- **Problem statement**:
Copy the stretch from the start of the entries through the line containing "[x=968, y=343]", replacing "Expand" with "Unfold" and leaving all else unchanged.

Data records
************
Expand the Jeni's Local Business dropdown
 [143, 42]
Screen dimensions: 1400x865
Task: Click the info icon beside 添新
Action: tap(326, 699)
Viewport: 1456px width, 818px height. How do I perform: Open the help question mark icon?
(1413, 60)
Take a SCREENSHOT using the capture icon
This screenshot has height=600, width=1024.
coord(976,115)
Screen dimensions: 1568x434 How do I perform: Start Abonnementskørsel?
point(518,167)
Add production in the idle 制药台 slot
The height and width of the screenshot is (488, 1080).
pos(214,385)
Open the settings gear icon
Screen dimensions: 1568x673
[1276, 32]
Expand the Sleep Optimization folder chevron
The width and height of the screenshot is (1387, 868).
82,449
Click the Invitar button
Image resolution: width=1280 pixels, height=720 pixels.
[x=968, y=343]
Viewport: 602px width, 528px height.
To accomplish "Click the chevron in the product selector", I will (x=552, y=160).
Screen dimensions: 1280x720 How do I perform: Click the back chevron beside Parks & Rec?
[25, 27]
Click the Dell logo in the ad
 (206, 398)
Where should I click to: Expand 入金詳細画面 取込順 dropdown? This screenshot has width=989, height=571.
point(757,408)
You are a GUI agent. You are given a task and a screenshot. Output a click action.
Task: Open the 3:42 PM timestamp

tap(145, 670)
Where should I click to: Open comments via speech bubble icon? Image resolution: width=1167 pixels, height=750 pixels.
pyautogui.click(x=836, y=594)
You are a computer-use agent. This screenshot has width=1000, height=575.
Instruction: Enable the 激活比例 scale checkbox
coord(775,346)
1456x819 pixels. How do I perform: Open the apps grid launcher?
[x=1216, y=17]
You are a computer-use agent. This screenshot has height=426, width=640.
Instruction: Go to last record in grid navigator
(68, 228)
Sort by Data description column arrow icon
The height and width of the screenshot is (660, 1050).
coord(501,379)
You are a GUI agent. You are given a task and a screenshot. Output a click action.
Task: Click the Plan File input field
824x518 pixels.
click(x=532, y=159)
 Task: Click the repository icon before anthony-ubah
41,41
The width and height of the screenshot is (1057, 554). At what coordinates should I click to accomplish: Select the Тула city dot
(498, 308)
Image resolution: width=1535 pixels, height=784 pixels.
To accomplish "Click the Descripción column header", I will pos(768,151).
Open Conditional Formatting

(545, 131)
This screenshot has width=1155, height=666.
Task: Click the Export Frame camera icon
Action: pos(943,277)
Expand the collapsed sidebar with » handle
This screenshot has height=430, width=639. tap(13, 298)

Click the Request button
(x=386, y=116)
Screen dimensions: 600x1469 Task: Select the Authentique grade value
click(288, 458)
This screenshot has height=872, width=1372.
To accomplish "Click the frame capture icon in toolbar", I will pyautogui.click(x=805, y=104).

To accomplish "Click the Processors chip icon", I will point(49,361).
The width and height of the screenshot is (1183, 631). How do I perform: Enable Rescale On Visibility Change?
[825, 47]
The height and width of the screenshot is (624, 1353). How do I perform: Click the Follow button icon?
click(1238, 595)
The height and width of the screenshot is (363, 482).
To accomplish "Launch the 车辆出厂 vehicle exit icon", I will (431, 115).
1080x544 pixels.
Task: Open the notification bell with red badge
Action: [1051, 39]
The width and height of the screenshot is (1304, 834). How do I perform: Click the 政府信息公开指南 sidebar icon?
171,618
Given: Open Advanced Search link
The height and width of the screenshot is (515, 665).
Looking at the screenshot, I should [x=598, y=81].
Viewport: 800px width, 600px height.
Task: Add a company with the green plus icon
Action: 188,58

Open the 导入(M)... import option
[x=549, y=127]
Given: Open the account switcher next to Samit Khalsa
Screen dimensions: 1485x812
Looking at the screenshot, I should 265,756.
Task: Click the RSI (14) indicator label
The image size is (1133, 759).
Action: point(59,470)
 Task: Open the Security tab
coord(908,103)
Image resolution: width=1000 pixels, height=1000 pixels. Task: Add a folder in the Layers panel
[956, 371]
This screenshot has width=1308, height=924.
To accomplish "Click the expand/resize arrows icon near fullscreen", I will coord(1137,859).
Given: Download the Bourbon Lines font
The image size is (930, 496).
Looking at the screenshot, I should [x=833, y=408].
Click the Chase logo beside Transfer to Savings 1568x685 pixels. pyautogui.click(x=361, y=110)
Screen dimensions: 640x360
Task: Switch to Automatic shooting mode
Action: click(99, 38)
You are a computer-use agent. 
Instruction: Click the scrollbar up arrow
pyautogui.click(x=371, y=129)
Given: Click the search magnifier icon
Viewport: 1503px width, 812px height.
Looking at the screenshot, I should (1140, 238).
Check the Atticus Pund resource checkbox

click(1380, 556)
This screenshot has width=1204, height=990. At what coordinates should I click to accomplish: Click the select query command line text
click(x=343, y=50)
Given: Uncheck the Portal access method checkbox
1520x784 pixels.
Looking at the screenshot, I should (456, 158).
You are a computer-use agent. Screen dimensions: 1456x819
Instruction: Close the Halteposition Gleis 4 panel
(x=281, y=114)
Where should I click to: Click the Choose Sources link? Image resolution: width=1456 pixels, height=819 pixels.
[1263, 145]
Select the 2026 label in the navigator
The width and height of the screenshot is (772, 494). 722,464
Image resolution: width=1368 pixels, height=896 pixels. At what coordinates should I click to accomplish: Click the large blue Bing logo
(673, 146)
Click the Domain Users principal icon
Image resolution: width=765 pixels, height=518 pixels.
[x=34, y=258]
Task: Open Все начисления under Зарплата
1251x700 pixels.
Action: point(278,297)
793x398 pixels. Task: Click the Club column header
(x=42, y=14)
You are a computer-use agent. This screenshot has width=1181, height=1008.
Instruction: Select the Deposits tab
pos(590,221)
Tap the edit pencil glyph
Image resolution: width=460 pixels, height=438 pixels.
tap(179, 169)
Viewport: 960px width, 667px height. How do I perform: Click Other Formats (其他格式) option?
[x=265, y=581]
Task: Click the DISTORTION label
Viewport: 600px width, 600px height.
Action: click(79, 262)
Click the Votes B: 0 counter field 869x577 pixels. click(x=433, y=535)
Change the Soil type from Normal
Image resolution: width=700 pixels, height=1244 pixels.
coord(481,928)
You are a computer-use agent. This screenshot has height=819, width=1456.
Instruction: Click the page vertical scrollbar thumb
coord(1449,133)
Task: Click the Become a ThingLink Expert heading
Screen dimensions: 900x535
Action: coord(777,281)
************
- **Exercise solution**:
Unfold the Jeni's Local Business dropdown
 [143, 42]
Screen dimensions: 1400x865
Task: Click the info icon beside 添新
Action: tap(326, 699)
Viewport: 1456px width, 818px height. How do I perform: Open the help question mark icon?
(1413, 60)
Take a SCREENSHOT using the capture icon
This screenshot has height=600, width=1024.
coord(976,115)
Screen dimensions: 1568x434 How do I perform: Start Abonnementskørsel?
point(518,167)
Add production in the idle 制药台 slot
The height and width of the screenshot is (488, 1080).
pos(214,385)
Open the settings gear icon
Screen dimensions: 1568x673
[1276, 32]
Unfold the Sleep Optimization folder chevron
The width and height of the screenshot is (1387, 868).
82,449
Click the Invitar button
Image resolution: width=1280 pixels, height=720 pixels.
[x=968, y=343]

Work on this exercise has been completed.